GARDE FORESTIER


Le métier de garde forestier à la Belle Époque en France était bien plus qu’un simple emploi : c’était une fonction essentielle au cœur des préoccupations environnementales, économiques et sociales de l’époque. Voici un aperçu captivant de son évolution et de son rôle à cette période charnière.
Origines et cadre institutionnel
Le métier s’inscrit dans une longue tradition remontant à l’Ordonnance de Colbert de 1669, qui réglementait la gestion des forêts royales et communales.
À la Belle Époque (fin XIXe – début XXe siècle), les gardes forestiers étaient souvent des fonctionnaires de l’État ou des communes, assermentés et rattachés à l’Administration des Eaux et Forêts.
Ils étaient répartis en gardes domaniaux (forêts de l’État), gardes communaux (forêts des communes), et gardes mixtes (chargés des deux).
Surveillance des forêts : lutte contre le braconnage, le vol de bois, et la dégradation des milieux naturels.
Application du régime forestier de 1827, qui encadrait strictement l’usage des forêts par les populations locales.
Participation aux ventes de bois, martelage des arbres, inventaires forestiers, et police de la nature.
Rôle pédagogique : contact avec les riverains, élus locaux, et parfois écoles en visite
Vie quotidienne et conditions de travail
Les gardes forestiers vivaient souvent dans des maisons forestières, isolées au cœur des bois.
Ils patrouillaient à pied ou à cheval, parfois armés, et portaient des uniformes réglementaires.
Leur travail était solitaire, exposé aux intempéries, aux conflits avec les exploitants, et parfois à des menaces physiques.
En 1912, un statut officiel distingue les grades de garde et de brigadier.
En 1919, les gardes communaux sont progressivement intégrés à l’administration domaniale, renforçant l’autorité de l’État sur les forêts.
Le métier évolue vers une professionnalisation accrue, avec des exigences de formation, de discipline, et de loyauté envers l’État.
La Belle Époque marque une transition : les gardes forestiers passent d’un rôle essentiellement répressif à une fonction plus technique et éducative, annonçant les évolutions du XXe siècle vers la gestion durable des forêts.

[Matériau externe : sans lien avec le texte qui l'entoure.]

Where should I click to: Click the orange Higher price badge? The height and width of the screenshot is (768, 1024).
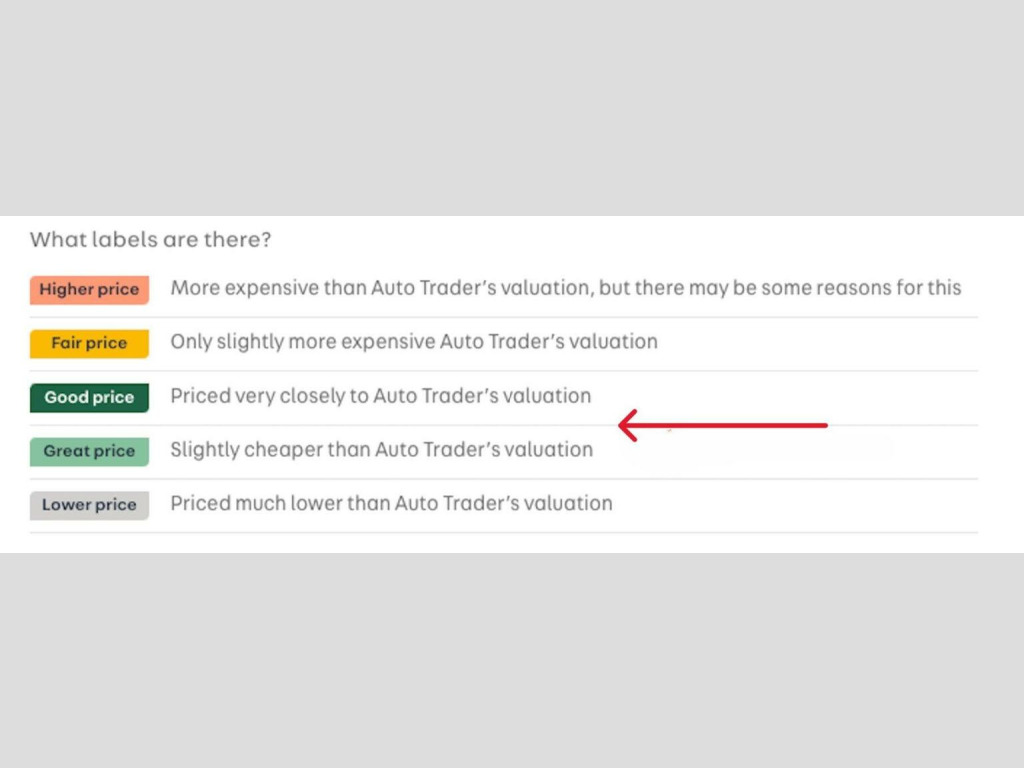[89, 290]
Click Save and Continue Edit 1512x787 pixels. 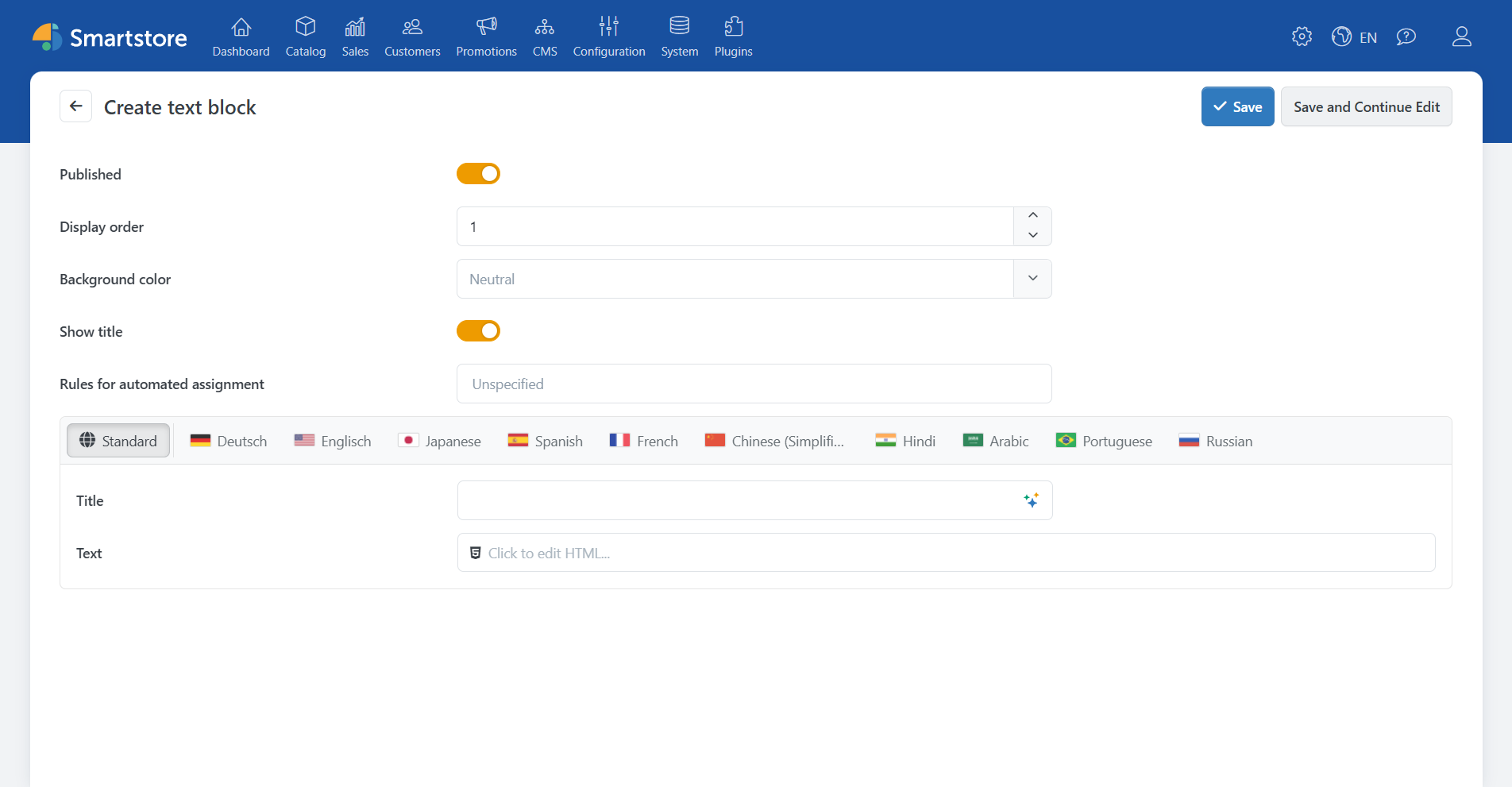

L’affaire du garde forestier amoureux… et braconnier
Dans les années 1900, près de Fontainebleau, un garde forestier du nom d’Émile Lafleur — réputé pour son sens aigu de la surveillance et son élégance en uniforme — avait une mission simple : protéger les bois contre les braconniers. Mais voilà, les choses ont basculé quand une enquête sur un braconnage intensif mena… à sa propre cabane.
Les chasseurs du dimanche se plaignaient d’un mystérieux complice qui leur donnait des horaires “sûrs”.
Des collets dissimulés avaient été posés dans des zones normalement surveillées.
Émile, bien trop galant avec les promeneuses qu’il croisait, aurait vendu ses horaires de ronde contre un baiser… ou parfois un dîner.Il se dit qu’il était tombé fou amoureux d’une aristocrate fantasque, qui collectionnait les trophées de chasse comme d’autres collectionnaient des éventails. Pour lui plaire, il la laissa poser un piège dans une clairière interdite.
L’affaire éclata quand un jeune chevreuil fut retrouvé blessé près de la propriété de la dame… avec la marque d’un piège réglementaire. L’enquête fut menée tambour battant, et le garde Lafleur fut suspendu. Il aurait, selon les rumeurs, quitté la fonction publique pour devenir jardinier privé — chez elle.